▶ [Requirement]:
Reproduce word for word the line that contains "Open the Help question mark icon" and every line after it to the end of the records, with nothing else added.

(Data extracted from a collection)
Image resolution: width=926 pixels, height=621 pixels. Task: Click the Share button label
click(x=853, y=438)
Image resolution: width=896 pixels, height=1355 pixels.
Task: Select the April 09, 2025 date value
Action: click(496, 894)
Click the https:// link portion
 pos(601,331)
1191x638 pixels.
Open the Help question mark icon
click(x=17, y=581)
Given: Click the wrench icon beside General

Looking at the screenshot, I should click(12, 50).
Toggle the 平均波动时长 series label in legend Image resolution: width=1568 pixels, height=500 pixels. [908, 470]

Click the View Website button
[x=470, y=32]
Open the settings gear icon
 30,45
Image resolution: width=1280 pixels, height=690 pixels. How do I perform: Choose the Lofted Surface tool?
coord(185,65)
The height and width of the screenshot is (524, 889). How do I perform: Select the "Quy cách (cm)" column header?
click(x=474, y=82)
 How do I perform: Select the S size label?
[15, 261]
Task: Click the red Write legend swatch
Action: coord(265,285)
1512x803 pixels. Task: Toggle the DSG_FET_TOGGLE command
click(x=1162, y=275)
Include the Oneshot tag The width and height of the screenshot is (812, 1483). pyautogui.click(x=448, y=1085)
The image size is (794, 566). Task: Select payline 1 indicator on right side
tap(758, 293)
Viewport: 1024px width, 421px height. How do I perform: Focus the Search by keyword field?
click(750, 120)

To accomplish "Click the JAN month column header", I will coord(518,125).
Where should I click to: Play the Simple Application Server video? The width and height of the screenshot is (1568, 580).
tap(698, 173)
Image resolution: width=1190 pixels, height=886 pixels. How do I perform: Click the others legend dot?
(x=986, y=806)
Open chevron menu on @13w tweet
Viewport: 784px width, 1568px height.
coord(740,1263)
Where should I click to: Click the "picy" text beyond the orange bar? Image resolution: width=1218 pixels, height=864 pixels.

▶ [Answer space]:
Open the Help question mark icon
click(x=17, y=581)
Given: Click the wrench icon beside General

Looking at the screenshot, I should click(12, 50).
Toggle the 平均波动时长 series label in legend Image resolution: width=1568 pixels, height=500 pixels. [908, 470]

Click the View Website button
[x=470, y=32]
Open the settings gear icon
 30,45
Image resolution: width=1280 pixels, height=690 pixels. How do I perform: Choose the Lofted Surface tool?
coord(185,65)
The height and width of the screenshot is (524, 889). How do I perform: Select the "Quy cách (cm)" column header?
click(x=474, y=82)
 How do I perform: Select the S size label?
[15, 261]
Task: Click the red Write legend swatch
Action: coord(265,285)
1512x803 pixels. Task: Toggle the DSG_FET_TOGGLE command
click(x=1162, y=275)
Include the Oneshot tag The width and height of the screenshot is (812, 1483). pyautogui.click(x=448, y=1085)
The image size is (794, 566). Task: Select payline 1 indicator on right side
tap(758, 293)
Viewport: 1024px width, 421px height. How do I perform: Focus the Search by keyword field?
click(750, 120)

To accomplish "Click the JAN month column header", I will coord(518,125).
Where should I click to: Play the Simple Application Server video? The width and height of the screenshot is (1568, 580).
tap(698, 173)
Image resolution: width=1190 pixels, height=886 pixels. How do I perform: Click the others legend dot?
(x=986, y=806)
Open chevron menu on @13w tweet
Viewport: 784px width, 1568px height.
coord(740,1263)
Where should I click to: Click the "picy" text beyond the orange bar? Image resolution: width=1218 pixels, height=864 pixels.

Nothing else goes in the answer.